Thursday, March 26, 2009

Khairy as future leader?

Khairy as future leader?
Fri, Mar 27, 2009
my paper

Analysis by Woon Wui Tek

AS SON-IN-LAW and confidant of a supposedly-unpopular premier, Khairy Jamaluddin was thought by some to have no hope of taking the Youth chief post in Malaysia's Umno polls.

He stunned observers with a hugely symbolic victory on Wednesday night, seeing off strong challenges from a son of former premier Mahathir Mohamad and a former Selangor menteri besar.

The youngest Youth chief, at 33, now holds a post traditionally a springboard to great things.

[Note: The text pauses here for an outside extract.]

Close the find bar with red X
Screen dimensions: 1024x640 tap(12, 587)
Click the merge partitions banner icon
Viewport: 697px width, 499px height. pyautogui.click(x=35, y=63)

The incoming Umno president and premier, Datuk Seri Najib Tun Razak, is said to have preferred Datuk Mukhriz Mahathir - even using a phrase, "dare to change", in his speech that was also Mr Mukhriz's campaign slogan. Mr Khairy was also singled out for a warning letter over money politics.

Still, it is hard to see Mr Najib refusing to name him as a Cabinet minister, as is traditionally done. How powerful the post is is a different matter.

As Mr Khairy goes about ascending the power ladder on his own steam, he must ensure the Youth wing does not fracture.

Though he had the advantages of incumbency as deputy Youth chief, he won only a plurality of votes after a fierce tussle.

His No. 2, Datuk Razali Ibrahim, is not linked to any faction and handily beat a candidate who was, like Mr Khairy, one of the "fourth-floor boys" who advised retiring premier Abdullah Ahmad Badawi - and became a lightning rod for hatred.

"Khairy's win was an upset, and there's a big question mark over whether he can hold the youth movement together," political analyst Khoo Kay Peng was quoted as saying.

But the Oxford graduate - despite recent moves to play to the conservative Malay base - is believed by many to be a moderate at heart. If he can tack to the centre without losing his base, he may just be what's needed as Umno strives to regain the support of non-Malays who deserted the once-invincible coalition it leads.

Mr Khairy is also sensitive to today's Internet-savvy electorate.

He gave extensive interviews to often-critical online media during the campaign and spoke out against a decision to ban the online media from Umno proceedings.

It has long been said that he sees himself as a future prime minister. His father-in-law can no longer protect him. But, if he can make himself the indispensable leader - bridging races, generations and even Umno factions (yes, that's a lot of "ifs") - the sky could well be the limit.

After all, Mr Najib was also Youth chief once.